Tardes y lápices
María Teresa Burguillo Escobar | Zarzamora

Por aquella fecha, yo solía pasar las tardes en el Ateneo pensando en mi tesis. Escribía poco. Acostumbraba disponer varias páginas sobre el pupitre nada más llegar, cada una con un comienzo distinto. Lo primero que hacía era leerlas todas. Seguidamente, una reivindicación total de mi enfoque lingüístico me infundía la energía suficiente para ponerme a cazar conceptos con palabras. A ello dedicaba los minutos sucesivos. Sin embargo, cuando sentía que me aproximaba a la idea raíz, un nerviosismo mareante se apoderaba de mi cuerpo y tenía que cerrar el ordenador y marcharme. «Mañana lo apuntaré, hoy es bastante con soñar la idea», me decía escaleras abajo. Marcos me incitaba a no parar en esos momentos, «si no lo anotas, será tiempo perdido», pero yo me resistía. Me sentía inmensamente feliz así, satisfecha contemplando mi nebulosa lúcida. Solo de este modo respetaba la idea como yo creía que se merecía, sin ataduras ni fijaciones, como un cometa que solo puede expresarse con un ¡ay!
Hice una tesis sobre cómo hacer una tesis. Escribía sobre el modo en el que se escribe. Tenía veinticinco años cuando vivía completamente sola en el barrio más antiguo de la capital y usaba mis días para desgarrar cada pensamiento sobrevenido. Me dieron la beca del doctorado por un proyecto sobre descuartizar palabras infringiendo la mayor tortura posible. Fue entonces cuando mi mente comenzó a oxidarse y yo dejé de hablar. Recuerdo que la conserje me miraba con ternura maternal cada vez que me veía entrar con mi mochila cargada de palabras muertas.

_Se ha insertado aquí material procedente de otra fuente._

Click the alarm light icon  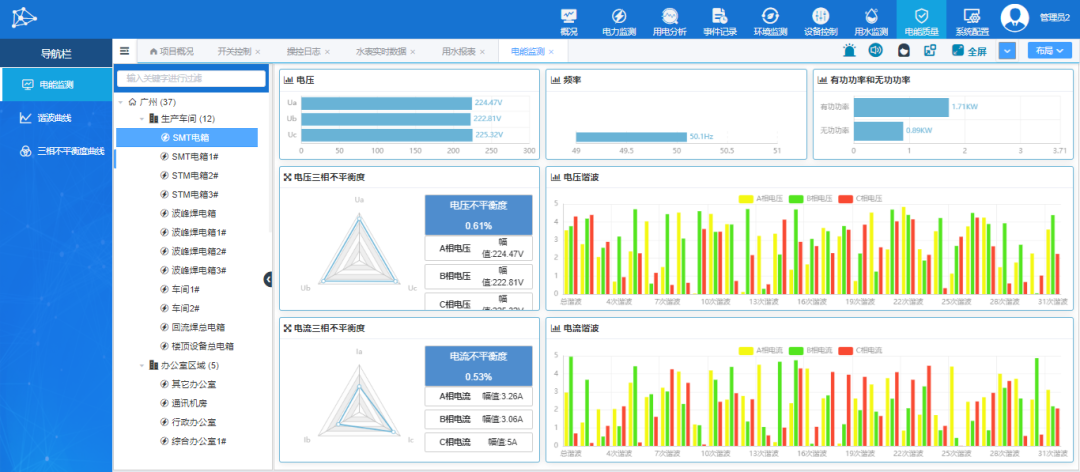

Los últimos días, al salir, recorría la manzana varias veces. Iba pensando «la puerta, la piedra, la calle, la puerta, la piedra, la coche, la calle, lo piedra», miraba arriba, dentro de los palomares, miraba al frente: la fuga de mi ciudad. La gente corría como en los talleres, como en los altares. Iba pensando por la calle que eso era algo y que debía tirar de ahí. La idea gradual e indiscreta, como el mundo, me tocó el estómago, y casi me hice prometer que cuando volviera a casa debía sentarme y tirar con mi lápiz de aquello hasta cavar en la mesa un hueco redondo donde cupiera. Sin embargo, por más que retorcí y machaqué el órgano sintiente, solo recordé «la piedra, la puerta, la calle, la piedra».
La noche en la que me quedé dormida en el Ateneo no había venido la conserje, tampoco Marcos. Fui al baño y caí desvencijada sobre el retrete por una idea agotadora que me estallaba la frente. Cuando abrí los ojos, no supe que estaban abiertos: la oscuridad y el olor a libro descompuesto invadieron mi mirada y mi garganta. Salí a tientas, pero a cada paso que daba me retenía un miedo sólido, como de mármol, como el que sentía cuando estaba frente al concepto brutal y decisivo de mi tesis. Escuché sirenas y luces intermitentes. Todo se me apareció con claridad: trozos de humanidad rotos, destrozados, piernas, troncos, brazos… ¡Solo palabras sangrantes!